--- start Given passage ---

I use lzop, as it has faster compression/decompression. Is there a specific reason to prefer zstd?

metadat · 3 years ago

Zstd can achieve good compression ratio for many data patterns and is super fast to create, and decompresses at multiple GB/s with a halfway decent CPU, often hitting disk bandwidth limits.

I've never tried lzop or met someone who advocated to use it. Needs research, perhaps. Until then I'm healthily skeptical.

mananaysiempre · 3 years ago

When does it make sense to use lzop (or the similar but more widely recommended LZ4) for static storage? My impression was that it was a compressor for when you want to put less bytes onto the transmission / storage medium at negligible CPU cost (in both directions) because your performance is limited by that medium (fast network RPC, blobs in databases), not because you want to take up as little space as possible on your backup drive. And it does indeed lose badly in compression ratio even to zlib on default settings (gzip -6), let alone Zstandard or LZMA.

usr1106 · 3 years ago

I used lzop in the past when speed was more of a concern than compressed size (big disk images etc.)

For a couple of years now I have switched to zstd. It is both fast and well compressed by default in that use case, no need to remember any options.

No, I have NOT done any deeper analysis except a couple of comparisons which I haven't even documented. But they ended up in slight favor of zstd, so I switched. But nothing dramatic making me say forget lzop.

--- end Given passage ---
--- start Dataset extract ---

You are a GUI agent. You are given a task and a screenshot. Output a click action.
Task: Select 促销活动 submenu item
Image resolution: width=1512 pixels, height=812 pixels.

--- end Dataset extract ---

## The tasks
(a) Write out the compression discussion from "I used lzop" to "say forget lzop.".
(b) Extend the thread comparing lzop and zstd, picking up after its final post.

## Final results
(a)
I used lzop in the past when speed was more of a concern than compressed size (big disk images etc.)

For a couple of years now I have switched to zstd. It is both fast and well compressed by default in that use case, no need to remember any options.

No, I have NOT done any deeper analysis except a couple of comparisons which I haven't even documented. But they ended up in slight favor of zstd, so I switched. But nothing dramatic making me say forget lzop.

(b)
Edit: NOT

slavik81 · 3 years ago

> For read-only long-term filesystem-like archives, use squashfs with whatever compression option is convenient

Is there a way to extract the files without mounting the filesystem?

Nekit1234007 · 3 years ago

Yes! https://manpages.debian.org/testing/squashfs-tools/unsquashf...

I believe 7z can do that as well.

pdimitar · 3 years ago

I thought DwarFS[0] is better than SquashFS?

[0] https://github.com/mhx/dwarfs

yokoprime · 3 years ago

How good is zstd for long term archival vs e.g. 7z? The latter appears (I have no data to back it up) to be vastly more popular at the moment.

usr1106 · 3 years ago

7z was popular in the Windows world when I still used that more than 10 years ago because Windows contained nothing reasonable.

I have never really seen it in the Linux world. There are several alternatives installed in most distros, all except zstd discussed in the article.